El comentario de Pedro le hizo daño.


–Eso no es cierto. Tú y yo nos llevábamos muy bien.


–Sí, es posible, pero no duró. Mi padre se concentró en su trabajo y yo le ayudaba en todo lo que podía. Pero no se me ocurrió que era un hombre mayor y que ya no tenía fuerzas para trabajar a destajo… No hasta que sufrió aquel infarto.


–¿Es que te sientes culpable? Pedro, no fue culpa tuya…

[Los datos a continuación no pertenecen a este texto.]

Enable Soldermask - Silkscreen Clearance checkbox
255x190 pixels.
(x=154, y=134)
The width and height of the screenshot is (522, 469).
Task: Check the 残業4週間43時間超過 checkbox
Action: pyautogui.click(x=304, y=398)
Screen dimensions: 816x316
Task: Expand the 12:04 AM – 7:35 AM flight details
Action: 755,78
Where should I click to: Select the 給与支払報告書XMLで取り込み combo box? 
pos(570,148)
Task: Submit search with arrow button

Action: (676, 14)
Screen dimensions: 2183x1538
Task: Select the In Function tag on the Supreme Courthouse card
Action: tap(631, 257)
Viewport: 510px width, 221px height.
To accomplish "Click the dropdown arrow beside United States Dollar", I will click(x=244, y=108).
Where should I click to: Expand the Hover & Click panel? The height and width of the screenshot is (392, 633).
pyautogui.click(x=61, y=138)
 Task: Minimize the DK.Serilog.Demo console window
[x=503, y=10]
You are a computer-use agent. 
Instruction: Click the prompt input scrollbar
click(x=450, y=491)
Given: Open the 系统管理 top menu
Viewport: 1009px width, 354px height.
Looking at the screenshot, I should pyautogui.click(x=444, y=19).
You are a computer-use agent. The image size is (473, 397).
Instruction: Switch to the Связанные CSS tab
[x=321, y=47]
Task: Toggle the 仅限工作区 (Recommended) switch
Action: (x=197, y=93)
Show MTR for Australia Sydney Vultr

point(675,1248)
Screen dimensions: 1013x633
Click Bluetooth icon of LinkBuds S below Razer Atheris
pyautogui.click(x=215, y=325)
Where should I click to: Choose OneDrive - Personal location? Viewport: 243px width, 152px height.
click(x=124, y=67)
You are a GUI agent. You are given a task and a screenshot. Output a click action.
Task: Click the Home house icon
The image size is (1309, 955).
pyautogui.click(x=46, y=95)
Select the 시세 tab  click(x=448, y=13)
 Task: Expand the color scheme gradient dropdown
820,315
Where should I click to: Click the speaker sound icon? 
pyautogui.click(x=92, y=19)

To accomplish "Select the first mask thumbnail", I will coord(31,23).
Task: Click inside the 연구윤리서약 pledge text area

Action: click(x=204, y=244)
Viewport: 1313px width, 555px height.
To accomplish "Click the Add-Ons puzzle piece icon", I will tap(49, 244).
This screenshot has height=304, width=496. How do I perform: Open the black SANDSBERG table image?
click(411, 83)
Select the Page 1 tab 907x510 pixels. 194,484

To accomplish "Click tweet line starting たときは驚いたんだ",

–Eso es lo que él dijo. Lo que dijo Gabriel. Pero yo me sentí culpable de todas formas –admitió–. Cuando mi padre estaba en el hospital, llamé a Chantal y le pedí que fuera a verlo.


–¿Y fue?


Él apartó la mirada.


–Dijo que se lo pensaría. Pero no sé qué habría pasado, porque mi padre falleció antes de que ella tomara esa decisión.


–Oh, es tan triste…


–No la he visto mucho desde entonces. Gabriel la ha perdonado; en parte, porque mi padre no le habló de los problemas económicos que teníamos. Estaba con exámenes y no quisimos preocuparlo. Además, Gabriel hizo las prácticas en Grasse, que no está muy lejos de Cannes, donde vivía Chantal. Al parecer, la iba a ver de vez en cuando… Pero lo guardó en secreto durante más de un año por miedo a mi reacción.


Pedro respiró hondo.


–Cuando me lo contó, tuvimos una buena discusión. Sin embargo, él me hizo ver las cosas desde otro punto de vista. Dijo que mi madre era una mujer de mediana edad que estaba pasando por la crisis de los cuarenta y que se había convencido de que mi padre no quería estar con ella porque ya no la encontraba atractiva… No sabía que mi padre solo le quería ahorrar la preocupación por el estado de los viñedos. Y cometió un error terrible.


–Puede que no lo hubiera cometido si tu padre se lo hubiera dicho a tiempo –observó Paula.


–Sí, puede. Pero nunca lo sabremos. Como tú misma has dicho, el pasado no se puede cambiar –sentenció.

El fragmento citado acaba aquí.